Don't think this is only restricted to state-level actors. With even
commercial routers like Cisco and Juniper shipping with backdoors, and of
course personal routers with vulnerabilities all over the place, it's not an
especially heavy lift to take over a bunch of last-mile routers.

There are tons of these unprotected attack vectors, and the author is right
that we need to start rooting each one out. It all starts with your OS's keys
(or below your OS, in UEFI!)

This is probably even more of an issue for Linux distros that serve their
initial install CD's (or bittorrent links) over HTTP. That's an easy vector
for a third party to slip in a replacement CD/DVD and checksums, or even just
slipstream in the changes without bothering with the checksums, since probably
most people never check the digests and if they did and they didn't match,
they'd just figure it was a bad download and never suspect a thing.
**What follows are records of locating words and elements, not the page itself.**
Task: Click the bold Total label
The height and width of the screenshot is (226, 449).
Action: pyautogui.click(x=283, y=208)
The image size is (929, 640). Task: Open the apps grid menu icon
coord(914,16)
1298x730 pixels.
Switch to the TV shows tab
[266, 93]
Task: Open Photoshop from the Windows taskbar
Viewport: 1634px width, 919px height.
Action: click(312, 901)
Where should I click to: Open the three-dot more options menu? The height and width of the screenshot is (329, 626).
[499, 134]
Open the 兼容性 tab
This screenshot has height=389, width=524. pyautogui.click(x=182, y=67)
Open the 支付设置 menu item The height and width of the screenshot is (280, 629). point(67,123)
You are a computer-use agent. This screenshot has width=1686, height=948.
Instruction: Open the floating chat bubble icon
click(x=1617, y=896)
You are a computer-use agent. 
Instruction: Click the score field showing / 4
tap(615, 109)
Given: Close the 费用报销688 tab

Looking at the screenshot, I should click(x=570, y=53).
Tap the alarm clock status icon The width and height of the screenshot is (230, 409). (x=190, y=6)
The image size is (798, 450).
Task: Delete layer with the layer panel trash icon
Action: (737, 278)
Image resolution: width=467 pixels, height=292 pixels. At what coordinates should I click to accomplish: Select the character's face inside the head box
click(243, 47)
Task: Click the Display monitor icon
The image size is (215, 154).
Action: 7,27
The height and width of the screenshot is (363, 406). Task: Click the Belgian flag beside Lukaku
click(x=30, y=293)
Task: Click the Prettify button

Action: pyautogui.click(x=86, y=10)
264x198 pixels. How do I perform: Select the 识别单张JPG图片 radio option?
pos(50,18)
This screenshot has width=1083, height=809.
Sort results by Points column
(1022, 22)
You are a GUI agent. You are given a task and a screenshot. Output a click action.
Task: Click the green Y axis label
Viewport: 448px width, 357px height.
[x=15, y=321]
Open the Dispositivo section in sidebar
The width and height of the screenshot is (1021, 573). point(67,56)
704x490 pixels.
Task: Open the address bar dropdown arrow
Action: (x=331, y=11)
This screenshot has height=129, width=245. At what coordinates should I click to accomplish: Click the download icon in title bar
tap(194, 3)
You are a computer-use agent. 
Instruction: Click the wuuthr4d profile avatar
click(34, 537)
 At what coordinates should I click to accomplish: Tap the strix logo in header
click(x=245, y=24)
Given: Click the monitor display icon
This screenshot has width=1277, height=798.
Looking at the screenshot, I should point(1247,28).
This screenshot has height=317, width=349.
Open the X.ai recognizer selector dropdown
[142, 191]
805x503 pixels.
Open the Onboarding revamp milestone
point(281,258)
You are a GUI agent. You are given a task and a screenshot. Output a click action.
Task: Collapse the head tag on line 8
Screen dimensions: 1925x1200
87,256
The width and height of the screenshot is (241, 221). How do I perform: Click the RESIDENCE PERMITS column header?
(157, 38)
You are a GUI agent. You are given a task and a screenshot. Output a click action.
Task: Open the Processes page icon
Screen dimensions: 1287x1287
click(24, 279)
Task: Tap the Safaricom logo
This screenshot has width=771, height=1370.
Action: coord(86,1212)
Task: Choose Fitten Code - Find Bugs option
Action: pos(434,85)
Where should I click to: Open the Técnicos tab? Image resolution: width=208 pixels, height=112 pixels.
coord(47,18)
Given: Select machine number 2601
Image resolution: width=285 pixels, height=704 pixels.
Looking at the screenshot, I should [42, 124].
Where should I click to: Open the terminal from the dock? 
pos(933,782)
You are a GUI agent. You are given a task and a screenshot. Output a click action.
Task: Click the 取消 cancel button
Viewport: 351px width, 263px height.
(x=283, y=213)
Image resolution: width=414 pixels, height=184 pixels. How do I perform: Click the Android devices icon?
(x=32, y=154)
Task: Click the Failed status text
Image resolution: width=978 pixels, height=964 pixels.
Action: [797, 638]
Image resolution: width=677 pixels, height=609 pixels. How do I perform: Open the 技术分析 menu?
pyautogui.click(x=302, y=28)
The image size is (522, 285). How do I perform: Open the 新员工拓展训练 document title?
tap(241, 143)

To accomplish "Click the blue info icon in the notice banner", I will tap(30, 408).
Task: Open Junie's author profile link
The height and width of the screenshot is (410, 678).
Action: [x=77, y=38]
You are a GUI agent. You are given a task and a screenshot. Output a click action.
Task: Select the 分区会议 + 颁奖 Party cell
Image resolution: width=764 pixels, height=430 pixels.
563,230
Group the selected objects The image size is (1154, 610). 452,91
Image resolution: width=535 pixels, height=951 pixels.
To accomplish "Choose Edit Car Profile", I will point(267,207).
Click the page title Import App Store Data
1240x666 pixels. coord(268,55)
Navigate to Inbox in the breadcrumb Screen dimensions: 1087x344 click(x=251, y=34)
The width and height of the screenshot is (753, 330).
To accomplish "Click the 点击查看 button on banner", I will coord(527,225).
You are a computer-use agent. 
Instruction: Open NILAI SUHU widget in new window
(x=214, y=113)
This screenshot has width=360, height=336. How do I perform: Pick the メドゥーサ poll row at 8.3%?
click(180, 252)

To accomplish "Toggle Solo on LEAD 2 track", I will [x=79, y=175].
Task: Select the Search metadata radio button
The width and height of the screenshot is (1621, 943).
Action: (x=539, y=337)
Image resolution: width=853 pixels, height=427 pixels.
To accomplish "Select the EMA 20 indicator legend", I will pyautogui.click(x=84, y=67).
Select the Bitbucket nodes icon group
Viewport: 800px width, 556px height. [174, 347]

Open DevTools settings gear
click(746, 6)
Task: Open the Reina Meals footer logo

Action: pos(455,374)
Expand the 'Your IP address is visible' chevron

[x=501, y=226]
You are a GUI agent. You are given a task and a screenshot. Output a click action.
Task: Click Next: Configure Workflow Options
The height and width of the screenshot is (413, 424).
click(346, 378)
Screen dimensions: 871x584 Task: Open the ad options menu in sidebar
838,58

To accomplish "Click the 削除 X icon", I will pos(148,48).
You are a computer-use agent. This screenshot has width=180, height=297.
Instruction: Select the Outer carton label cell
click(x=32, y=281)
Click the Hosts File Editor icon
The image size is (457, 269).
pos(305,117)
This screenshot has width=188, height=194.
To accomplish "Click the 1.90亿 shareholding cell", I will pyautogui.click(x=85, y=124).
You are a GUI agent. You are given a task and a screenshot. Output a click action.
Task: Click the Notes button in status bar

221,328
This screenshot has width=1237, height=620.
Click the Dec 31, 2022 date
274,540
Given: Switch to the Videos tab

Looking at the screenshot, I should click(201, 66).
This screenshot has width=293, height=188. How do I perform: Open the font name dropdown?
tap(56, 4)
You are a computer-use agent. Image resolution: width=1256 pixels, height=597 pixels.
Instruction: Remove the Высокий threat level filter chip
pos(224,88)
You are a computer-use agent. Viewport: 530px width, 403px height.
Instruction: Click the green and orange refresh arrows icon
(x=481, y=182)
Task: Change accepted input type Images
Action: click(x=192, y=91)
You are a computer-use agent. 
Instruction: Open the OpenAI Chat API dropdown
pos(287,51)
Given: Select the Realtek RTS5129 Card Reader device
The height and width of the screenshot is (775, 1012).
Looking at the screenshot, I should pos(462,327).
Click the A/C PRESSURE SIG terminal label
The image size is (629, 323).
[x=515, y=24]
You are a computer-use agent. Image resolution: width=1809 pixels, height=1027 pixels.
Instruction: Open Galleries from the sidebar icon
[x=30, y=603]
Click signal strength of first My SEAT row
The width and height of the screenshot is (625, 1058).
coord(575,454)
When people say "oh, no one cares about me", it's simply not true. That's why
there's > million viruses out there. That's why ransomware exist. Oh, yes.
they care.

------
danso
Was hoping to see a mention of Sublime Text...because I most definitely
haven't taken the time to audit the packages I install, nor do I even really
have much insight to how the central package repository is maintained. I did a
couple of Google searches for "sublime text package malware"/security/sandbox
and didn't see articles specific to the topic.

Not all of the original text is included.